- **Passage shown**:
# # # #

But his time at San Lorenzo was not without complications and this too would become a recurring theme. He earned a single cap for Argentina in 1967, but the same year brought an incident involving a stewardess on a flight that led to his suspension by the Argentine football federation and effectively ended his international involvement before it had begun. He maintained his innocence throughout, but the damage was done, and his relationship with the football establishment cooled considerably. A brief loan spell to Elche in Spain in 1968 produced two outings and no goals, suggesting neither player nor club got much from the arrangement.

What rescued him, and launched the most extraordinary chapter of his story, was a Brazilian coach named Elba de Padua Lima, universally known as Tim. Tim had managed San Lorenzo’s championship-winning side and knew Doval’s qualities as well as his vices, and when he took charge of Flamengo in 1969, he went straight back to Buenos Aires and paid one hundred thousand dollars to bring his maverick attacker with him. Tim told Doval that if he went to Rio de Janeiro, he would never want to leave. He was right.

Doval arrived in Rio de Janeiro in 1969 and took to the place like a man who had been waiting his whole life for it. The beaches, the music, the warmth, and the enormous football culture of a city that takes the game more seriously than almost anywhere else on earth — all of it suited him perfectly. And the football suited the city right back. He was fast, he was fearless, he was technical, and he had the kind of personality that makes stadiums hum, which is why the Flamengo supporters, the most numerous and passionate fanbase in Brazilian football, took to him immediately and called him O Gringo with the kind of affection that only Brazilians can load into a word that might otherwise carry a hint of distance.

# # # #

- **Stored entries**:

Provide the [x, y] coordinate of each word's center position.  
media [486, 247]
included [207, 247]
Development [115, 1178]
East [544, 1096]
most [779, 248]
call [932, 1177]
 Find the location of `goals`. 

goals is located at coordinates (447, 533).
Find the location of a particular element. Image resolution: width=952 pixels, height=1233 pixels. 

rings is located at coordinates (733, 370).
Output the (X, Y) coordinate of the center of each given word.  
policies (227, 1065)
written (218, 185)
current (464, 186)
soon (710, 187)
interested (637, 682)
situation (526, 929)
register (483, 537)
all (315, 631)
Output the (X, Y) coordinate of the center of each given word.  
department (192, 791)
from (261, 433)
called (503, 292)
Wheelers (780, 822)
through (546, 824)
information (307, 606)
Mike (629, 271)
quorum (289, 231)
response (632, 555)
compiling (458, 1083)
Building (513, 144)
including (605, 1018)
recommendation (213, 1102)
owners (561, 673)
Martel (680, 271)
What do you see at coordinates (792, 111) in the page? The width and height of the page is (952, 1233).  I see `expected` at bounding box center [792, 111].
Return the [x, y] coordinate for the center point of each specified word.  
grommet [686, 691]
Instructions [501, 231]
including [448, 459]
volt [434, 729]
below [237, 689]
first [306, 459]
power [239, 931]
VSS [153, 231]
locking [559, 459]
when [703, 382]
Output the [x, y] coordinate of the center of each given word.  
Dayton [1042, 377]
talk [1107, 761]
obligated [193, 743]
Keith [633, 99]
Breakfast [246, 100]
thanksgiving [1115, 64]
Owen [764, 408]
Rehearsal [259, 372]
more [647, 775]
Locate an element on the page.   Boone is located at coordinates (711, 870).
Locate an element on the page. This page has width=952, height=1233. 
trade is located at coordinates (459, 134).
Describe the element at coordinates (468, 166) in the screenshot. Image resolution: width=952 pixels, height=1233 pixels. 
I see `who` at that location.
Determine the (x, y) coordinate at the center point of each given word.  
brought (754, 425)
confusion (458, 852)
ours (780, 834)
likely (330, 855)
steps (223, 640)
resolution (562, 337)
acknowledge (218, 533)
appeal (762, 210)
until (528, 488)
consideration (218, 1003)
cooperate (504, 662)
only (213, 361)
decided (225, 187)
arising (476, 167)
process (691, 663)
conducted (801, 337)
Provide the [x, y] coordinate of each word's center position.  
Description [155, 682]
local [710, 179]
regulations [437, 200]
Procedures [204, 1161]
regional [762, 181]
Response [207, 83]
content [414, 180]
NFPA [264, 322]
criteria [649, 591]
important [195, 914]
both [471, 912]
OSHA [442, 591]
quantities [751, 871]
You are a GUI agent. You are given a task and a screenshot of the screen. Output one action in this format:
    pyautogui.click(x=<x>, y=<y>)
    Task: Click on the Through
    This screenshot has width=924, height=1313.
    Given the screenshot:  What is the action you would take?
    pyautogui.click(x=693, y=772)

# # # #

- **Exercise instructions**:
1. Repeat the passage about Doval's football career word for word, starting at "Doval arrived in" and ending at "hint of distance.".
2. Continue the account of Doval's football career, picking up after its last sentence.

- **Responses in order**:
1.
Doval arrived in Rio de Janeiro in 1969 and took to the place like a man who had been waiting his whole life for it. The beaches, the music, the warmth, and the enormous football culture of a city that takes the game more seriously than almost anywhere else on earth — all of it suited him perfectly. And the football suited the city right back. He was fast, he was fearless, he was technical, and he had the kind of personality that makes stadiums hum, which is why the Flamengo supporters, the most numerous and passionate fanbase in Brazilian football, took to him immediately and called him O Gringo with the kind of affection that only Brazilians can load into a word that might otherwise carry a hint of distance.

2.
But the first spell was bumpy. A Flamengo coach named Yustrich, a hard-line disciplinarian of the old school, had little patience for the long-haired Argentine who liked staying out late and showing up to training looking like he had enjoyed the evening considerably. In 1971, Doval was loaned to Buenos Aires club Huracán, where he made 29 appearances and scored five goals, and it was not clear that his Brazilian adventure would survive. However, in 1972, under new manager Mario Zagallo — the same Zagallo who had won the World Cup as both player and manager — Doval was given a fresh start, and he grabbed it with both hands.

What followed was the best football of his life. In the 1972 Rio State Championship, Doval was the top scorer and scored the decisive goal in the final against Fluminense, heading the ball into the net in a 2-1 victory that sent the red-and-black half of Rio into ecstasy. Flamengo retained the Taca Guanabara in both 1972 and 1973, and won the Rio State Championship again in 1974, and through all of it Doval was a central figure — dangerous, creative, and addictively watchable. By the end of his time at Flamengo, across two separate spells from 1969 to 1975, he had made 263 appearances and scored 95 goals, making him the highest-scoring foreign player in the club’s history, a record that stood until only very recently.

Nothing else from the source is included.